• New South Wales doctors have warned that some hospitals were struggling to cope with the increasing numbers of patients who visit the emergency departments. This could be due to population growth, ageing population, and increase in many types of chronic diseases. .
• On National Close the Gap Day 2017, AMA President Dr Michael Gannon said that there is no doubt that our political leaders are committed to improving Indigenous health, but progress is slow under the current strategy.
• A device which sends tiny electric shocks to the brain to stimulate neurons could one day be at least as useful to people with anxiety and depression as antidepressants, Curtin University researchers hope.
News on Health Professional Radio. Today is the 17th of March 2017. Read by Rebecca Foster. Health News
New South Wales doctors have warned hospitals are coming under increasing pressure as record numbers of patients pour into the state’s emergency departments.
The latest Hospital Quarterly report from the Bureau of Health Information shows a 3 per cent increase in the number of patients visiting emergency departments between October and December last year, as compared to the same period in 2015.
The total number of people going to an emergency department in NSW in the quarter was 684,000, up by 19,817 on the previous year.
“Population growth obviously can contribute to this, the ageing population and the increase in many types of chronic diseases but also potentially the availability of primary care at the local level,” the bureau’s chief executive Jean-Frederic Levesque said.
Dr Levesque said it was encouraging that many of the report’s performance measures remained steady despite the increase in patient numbers.
It showed 92 per cent of patients had their care transferred from ambulance to hospital staff within 30 minutes, an increase of 1.5 per cent on the previous year.

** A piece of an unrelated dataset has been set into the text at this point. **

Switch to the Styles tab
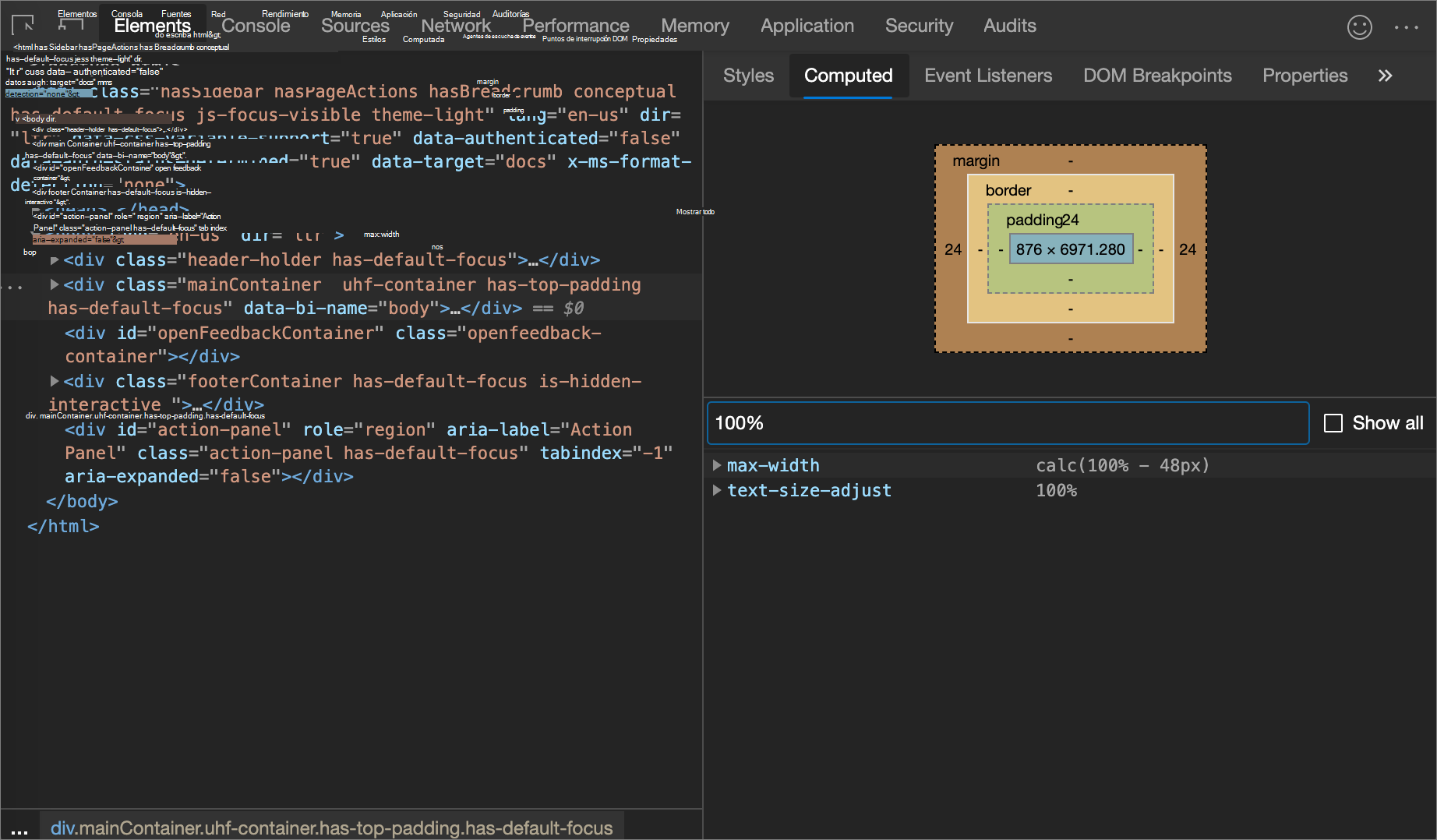This screenshot has width=1437, height=840. [x=748, y=76]
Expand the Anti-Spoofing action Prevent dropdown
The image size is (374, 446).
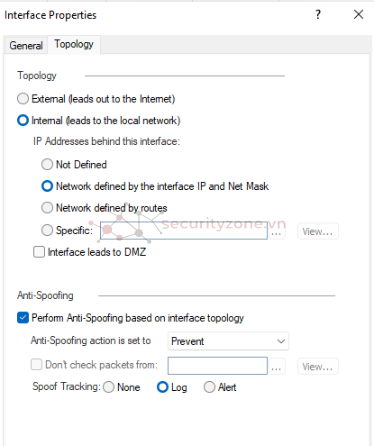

However, it also revealed only 66.4 per cent of patients classified as “triage category two” — with problems such as chest pains and severe burns — had their treatment started within the recommended timeframe of 10 minutes.
That represents a decrease of 0.5 per cent on the previous year.
The president of the NSW branch of the Australian Medical Association (AMA), Professor Brad Frankum, said staff in some hospitals were struggling to cope.
AMA President, Dr Michael Gannon, said …that genuine cooperation between all political parties and across all levels of government is needed if Australia is to achieve significant improvements in closing the gap in life expectancy and health outcomes between Indigenous and non-Indigenous Australians.
[On Thursday 16th March] On National Close the Gap Day 2017, Dr Gannon said that there is no doubt that our political leaders are committed to improving Indigenous health, but progress is slow and too few targets are being met under the current strategy.
“The AMA recognises the importance of self-determination, and fully supports Aboriginal and Torres Strait Islander people in wanting to take charge of their own lives.
Dr Gannon said that the Redfern Statement provides the current Federal Parliament with an unprecedented opportunity to work closely with Indigenous people to meaningfully address the disadvantage that Aboriginal and Torres Strait Islander people experience.
The 2016 AMA Indigenous Health Report Card is available at https://ama.com.au/article/2016-ama-report-card-indigenous-health-call-action-prevent-new-cases-rheumatic-heart-disease
A device which sends tiny electric shocks to the brain to stimulate neurons could one day be at least as useful to people with anxiety and depression as antidepressants, Curtin University researchers hope.
The university’s Patrick Clarke said small electrical currents were being used to directly stimulate underperforming parts of the depressive brain and numb overstimulated areas.
“We know that parts of the brain are less active so we’ve increased activity in this area to see if that has a benefit, and lo and behold it’s having a clear benefit,” Dr Clarke said.
“The results with depression seem to be pretty comparable to antidepressants, which is really encouraging that you can get a non-drug based treatment [after several sessions] as opposed to drugs which often carry a bunch of nasty side effects.
“It’s just one more tool in the treatment ‘arsenal’ to help people, which is really fantastic.”
Dr Clarke said the research applied decades of research which used brain imaging techniques to pinpoint specific areas of the brain.
He said the research was in its early stages, but some mental health specialists in Australia were already offering the treatment in conjunction with face-to-face counselling.